Zuletzt wies Bahner darauf hin, wie wenig wirksam Masken oder "Faceshields" zur Abwehr von Viren seien. Da musste der Staatsanwalt schmunzeln. Auch der Richter konnte sich während des langen Plädoyers der Verteidigung mehrmals das Grinsen nicht verkneifen. An keinem der beiden Prozesstagen trug jemand im Amtsgericht oder im Gerichtssaal eine Maske. Für die Angeklagte forderte die Verteidigung einen Freispruch.

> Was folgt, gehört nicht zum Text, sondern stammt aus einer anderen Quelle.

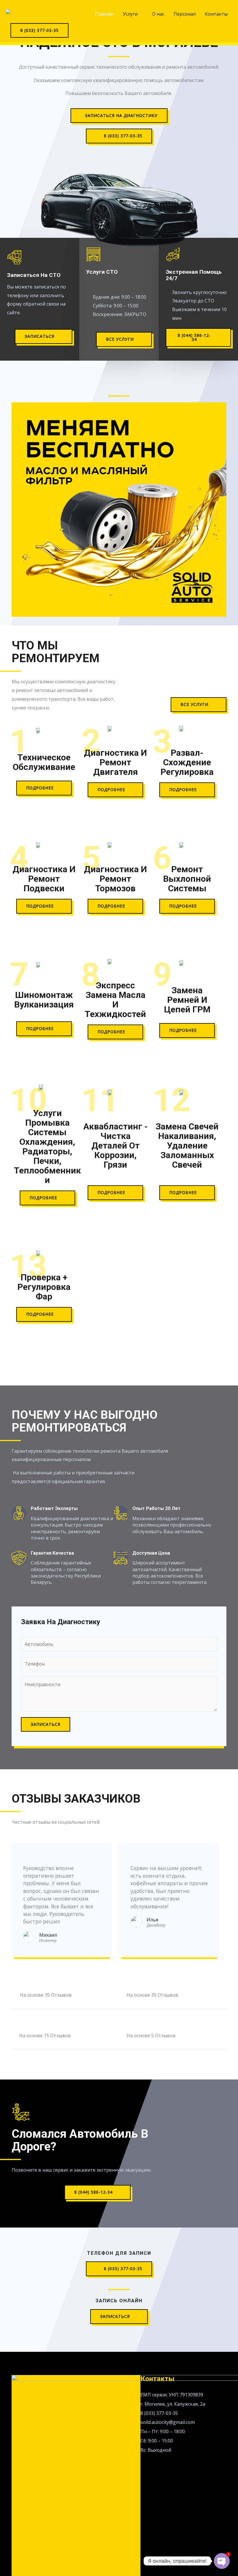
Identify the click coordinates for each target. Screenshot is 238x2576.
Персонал (185, 14)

Nach einer Pause teilte der Richter "im Namen des Volkes" mit, dass es sich bei den Attesten der Angeklagten um "Gefälligkeitsatteste" gehandelt habe. Dadurch nahm der Richter Bezug auf eine Behauptung des Staatsanwalts während des Prozesses, wonach die Angeklagte ihre Atteste Personen ausgestellt hätte, damit sie ohne Maske auf Demonstrationen gegen die Corona-Maßnahmen gehen könnten. In seiner Argumentation übernahm der Richter vollständig die Sicht des Staatsanwalts und der Sachverständigen. Die Fälle, in denen die Angeklagte ihre Patienten regulär untersucht hatte, ließ der Richter unter den Tisch fallen; ebenso die außergewöhnlichen Umstände, unter denen sich die Patienten vertrauensvoll an die Angeklagte gewandt hatten, und die juristischen Argumente, die die Verteidigung vorgebracht hatte. Das geforderte Strafmaß der Staatsanwaltschaft wurde auf 240 Tagessätze à 120 Euro (28.800 Euro) und kein Berufsverbot leicht abgemildert.

Fazit

Die Diplompsychologin Magdalena Zielinski arbeitete unter erschwerten Bedingungen und fügte mit ihren Attesten niemandem Schaden zu. Im Gegenteil, sie half Menschen in Not, wo andere Ärzte Hilfe verweigerten. Mittlerweile sollte jedem klar sein, dass die Pandemie-Politik in Deutschland mehr Schaden als Nutzen brachte. Die Einwände des Staatsanwalts und seiner Sachverständigen waren lebensfremd und unempathisch. Bei dem Urteil des Richters handelte es sich klar um ein politisches Urteil gegen diejenigen, die die Corona-Politik kritisch sahen und trotz drohender Strafverfahren bereit waren, die Schäden im Alltag im Einzelfall abzumildern. Auch wenn der Richter nicht das geforderte Strafmaß des Staatsanwalts in vollem Umfang anwandte, war es ein Urteil zum Nachteil einer gebildeten, mutigen Frau mit Jahrzehnte langer Erfahrung als Diplompsychologin.

Die Verhandlung am Freitag dauerte bei einer Stunde Mittagspause bis 20 Uhr. Die Schleuse am Eingang des Gerichtssaal war zu Prozessende bereits abgebaut. Sie war also eigens für diesen Prozess errichtet worden und eine Schikane der Personen, die als Prozessbeobachter angereist waren. Die Verteidigung hat bis kommenden Freitag Zeit, in Berufung oder Revision zu gehen.